_Exercise instructions_:
Could you give every line of the records below as a JSON list of strings, one string per line, leaving out blank lines and the pictures?

(Dataset rows)
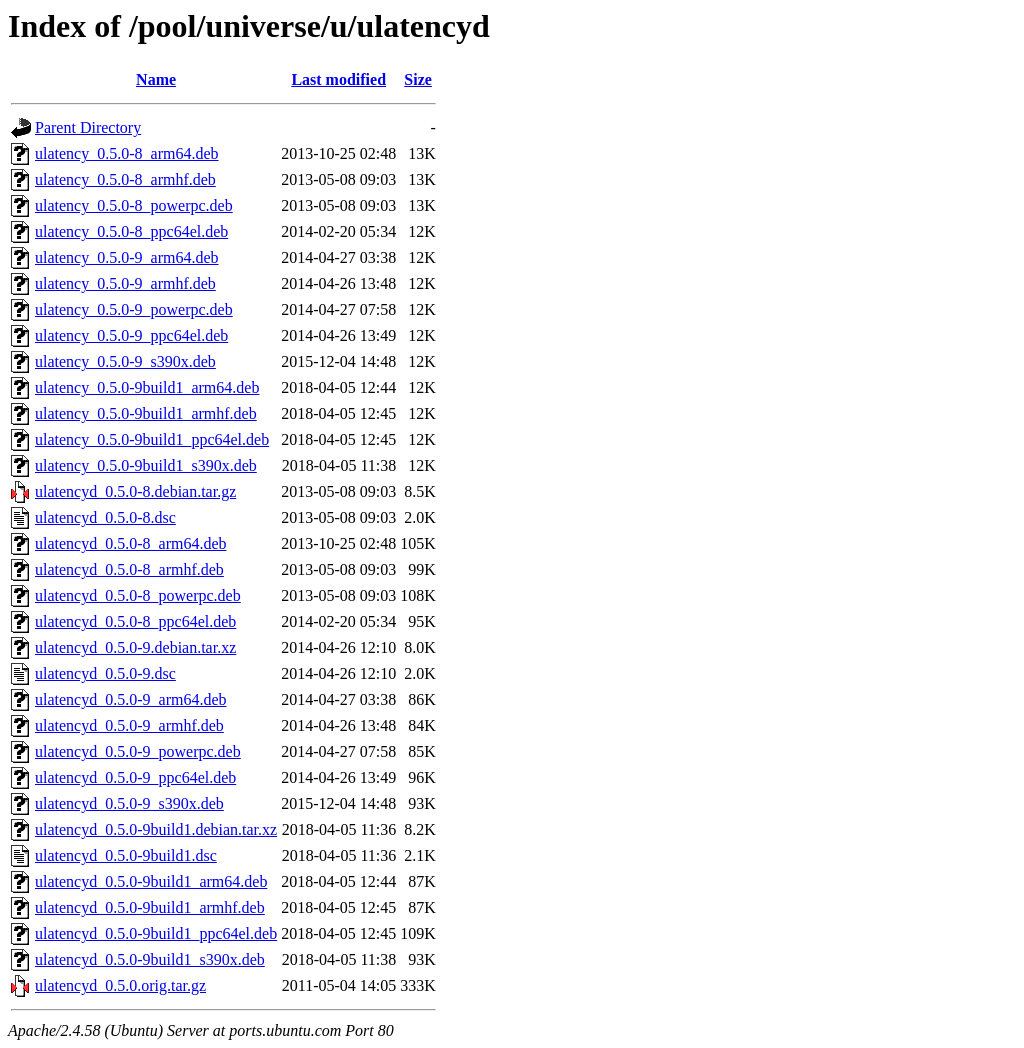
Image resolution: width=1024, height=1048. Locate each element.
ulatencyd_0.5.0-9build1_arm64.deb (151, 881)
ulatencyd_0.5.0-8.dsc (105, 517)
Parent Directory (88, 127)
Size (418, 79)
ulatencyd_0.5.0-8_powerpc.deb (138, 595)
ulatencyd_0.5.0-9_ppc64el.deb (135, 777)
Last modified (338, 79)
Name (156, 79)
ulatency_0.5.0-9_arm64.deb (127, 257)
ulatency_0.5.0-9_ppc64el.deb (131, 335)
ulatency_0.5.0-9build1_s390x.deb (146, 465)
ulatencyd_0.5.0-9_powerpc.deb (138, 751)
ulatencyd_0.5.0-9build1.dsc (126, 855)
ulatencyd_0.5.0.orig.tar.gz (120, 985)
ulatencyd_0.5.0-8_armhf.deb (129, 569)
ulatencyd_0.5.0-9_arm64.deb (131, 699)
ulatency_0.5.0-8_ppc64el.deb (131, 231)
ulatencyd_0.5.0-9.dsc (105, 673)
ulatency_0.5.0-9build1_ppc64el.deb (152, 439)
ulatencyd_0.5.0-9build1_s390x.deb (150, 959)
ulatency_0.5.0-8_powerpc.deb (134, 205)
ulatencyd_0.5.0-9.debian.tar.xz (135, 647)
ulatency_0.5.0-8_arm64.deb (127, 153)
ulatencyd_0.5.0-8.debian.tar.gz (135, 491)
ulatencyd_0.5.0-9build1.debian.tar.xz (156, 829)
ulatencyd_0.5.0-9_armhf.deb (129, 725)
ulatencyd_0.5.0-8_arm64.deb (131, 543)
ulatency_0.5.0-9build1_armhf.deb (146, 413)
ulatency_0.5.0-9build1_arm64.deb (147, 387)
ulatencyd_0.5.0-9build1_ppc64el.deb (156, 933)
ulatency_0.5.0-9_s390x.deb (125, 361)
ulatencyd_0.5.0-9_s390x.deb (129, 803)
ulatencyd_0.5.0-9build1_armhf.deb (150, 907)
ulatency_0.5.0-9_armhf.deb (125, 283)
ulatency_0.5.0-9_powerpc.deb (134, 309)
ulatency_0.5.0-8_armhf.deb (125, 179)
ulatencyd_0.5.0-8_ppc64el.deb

_Solution for this task_:
[
  "Image resolution: width=1024, height=1048. Locate each element.",
  "ulatencyd_0.5.0-9build1_arm64.deb (151, 881)",
  "ulatencyd_0.5.0-8.dsc (105, 517)",
  "Parent Directory (88, 127)",
  "Size (418, 79)",
  "ulatencyd_0.5.0-8_powerpc.deb (138, 595)",
  "ulatencyd_0.5.0-9_ppc64el.deb (135, 777)",
  "Last modified (338, 79)",
  "Name (156, 79)",
  "ulatency_0.5.0-9_arm64.deb (127, 257)",
  "ulatency_0.5.0-9_ppc64el.deb (131, 335)",
  "ulatency_0.5.0-9build1_s390x.deb (146, 465)",
  "ulatencyd_0.5.0-9_powerpc.deb (138, 751)",
  "ulatencyd_0.5.0-9build1.dsc (126, 855)",
  "ulatencyd_0.5.0.orig.tar.gz (120, 985)",
  "ulatencyd_0.5.0-8_armhf.deb (129, 569)",
  "ulatencyd_0.5.0-9_arm64.deb (131, 699)",
  "ulatency_0.5.0-8_ppc64el.deb (131, 231)",
  "ulatencyd_0.5.0-9.dsc (105, 673)",
  "ulatency_0.5.0-9build1_ppc64el.deb (152, 439)",
  "ulatencyd_0.5.0-9build1_s390x.deb (150, 959)",
  "ulatency_0.5.0-8_powerpc.deb (134, 205)",
  "ulatencyd_0.5.0-9.debian.tar.xz (135, 647)",
  "ulatency_0.5.0-8_arm64.deb (127, 153)",
  "ulatencyd_0.5.0-8.debian.tar.gz (135, 491)",
  "ulatencyd_0.5.0-9build1.debian.tar.xz (156, 829)",
  "ulatencyd_0.5.0-9_armhf.deb (129, 725)",
  "ulatencyd_0.5.0-8_arm64.deb (131, 543)",
  "ulatency_0.5.0-9build1_armhf.deb (146, 413)",
  "ulatency_0.5.0-9build1_arm64.deb (147, 387)",
  "ulatencyd_0.5.0-9build1_ppc64el.deb (156, 933)",
  "ulatency_0.5.0-9_s390x.deb (125, 361)",
  "ulatencyd_0.5.0-9_s390x.deb (129, 803)",
  "ulatencyd_0.5.0-9build1_armhf.deb (150, 907)",
  "ulatency_0.5.0-9_armhf.deb (125, 283)",
  "ulatency_0.5.0-9_powerpc.deb (134, 309)",
  "ulatency_0.5.0-8_armhf.deb (125, 179)",
  "ulatencyd_0.5.0-8_ppc64el.deb"
]